─── Extract ───
The photos below were taken in Box Canyon and the Pinal mountains near Florence, Arizona on March 4, 2012

Grandson Mike's new 2006 Hummer H3.  We took this former Cadillac dealer's courtesy car for its first off-road experience. The location is Pinal County's Box Canyon trail near our home in Florence, Arizona. I call this vehicle "the Mini-Hummer" since it is not much bigger than a small pickup.  Mike's friend Ashley from Tucson went along for the experience.

Mike, whose former 4WD experience was of the Tennessee mud-bog type, wasn't expecting the challenges of driving off-road in Arizona dry washes.  Water flowing through this dry wash created Box Canyon over millions of years.  This rock that the water left behind was Mike's first challenge.  He made it with no problem but his skid plate protecting the bottom of the Hummer left its mark on the rock.

Of course, a Jeep owner had to come along and show us how to do it with grace.  But, for a first-time driver over Box Canyon Mike did alright.  The Jeep driver kept his front wheels centered on the rock, whereas Mike went over it with his left front wheel over more to the left causing him to have a little less clearance. 

It doesn't really matter much where this short wheel-base ATV goes over the rock.  There is not much that can stop that vehicle, if you can keep it upright.

There are plenty more challenges on this trail.  The little H3 is starting to feel like the big guys; however, those big Hummers are probably much too wide for this trail.  Mike is starting to get the hang of it by this time.

Click on this image for a short AVI video.  Two motor cyclist came along (the motor sounds in the background) about the time Mike was analyzing the best route over the rocks.  They gave him the courtesy of waiting - maybe just to see the Hummer in action.
─── Supplied data ───
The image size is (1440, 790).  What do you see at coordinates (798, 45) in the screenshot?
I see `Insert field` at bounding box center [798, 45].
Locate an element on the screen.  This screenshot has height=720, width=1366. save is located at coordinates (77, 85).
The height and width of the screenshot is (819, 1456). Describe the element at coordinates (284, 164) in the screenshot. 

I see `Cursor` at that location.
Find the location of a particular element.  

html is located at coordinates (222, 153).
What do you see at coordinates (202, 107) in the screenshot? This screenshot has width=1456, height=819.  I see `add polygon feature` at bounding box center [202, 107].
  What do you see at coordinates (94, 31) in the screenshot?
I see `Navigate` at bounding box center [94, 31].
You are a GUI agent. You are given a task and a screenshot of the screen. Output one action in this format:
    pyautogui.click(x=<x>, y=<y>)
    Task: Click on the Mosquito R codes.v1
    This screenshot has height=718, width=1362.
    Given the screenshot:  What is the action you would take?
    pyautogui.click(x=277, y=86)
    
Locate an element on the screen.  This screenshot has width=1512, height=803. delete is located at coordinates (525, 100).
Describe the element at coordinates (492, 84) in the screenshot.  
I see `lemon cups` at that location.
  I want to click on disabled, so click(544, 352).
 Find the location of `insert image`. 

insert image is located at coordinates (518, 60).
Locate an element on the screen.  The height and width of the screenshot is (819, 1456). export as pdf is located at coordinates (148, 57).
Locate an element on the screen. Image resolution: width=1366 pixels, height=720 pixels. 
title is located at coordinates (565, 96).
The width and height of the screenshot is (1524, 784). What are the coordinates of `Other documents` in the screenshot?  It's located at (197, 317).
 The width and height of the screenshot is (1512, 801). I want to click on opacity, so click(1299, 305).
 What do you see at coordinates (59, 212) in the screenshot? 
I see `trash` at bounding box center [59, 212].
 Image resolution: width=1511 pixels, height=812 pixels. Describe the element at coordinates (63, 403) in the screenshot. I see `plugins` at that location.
───
▸ Tasks to perform:
[a] Using the Box Canyon trip report, explain in one to three sentences why Mike had a little less clearance than the Jeep driver when going over the rock.
[b] Reproduce the part of the Box Canyon trip report between "It doesn't really" and "by this time.", inclusive.
The data after the Box Canyon trip report is separate material, unrelated to the report.

▸ Full answers:
[a] The Jeep driver kept his front wheels centered on the rock. Mike went over it with his left front wheel farther to the left, which gave him a little less clearance.

[b]
It doesn't really matter much where this short wheel-base ATV goes over the rock.  There is not much that can stop that vehicle, if you can keep it upright.

There are plenty more challenges on this trail.  The little H3 is starting to feel like the big guys; however, those big Hummers are probably much too wide for this trail.  Mike is starting to get the hang of it by this time.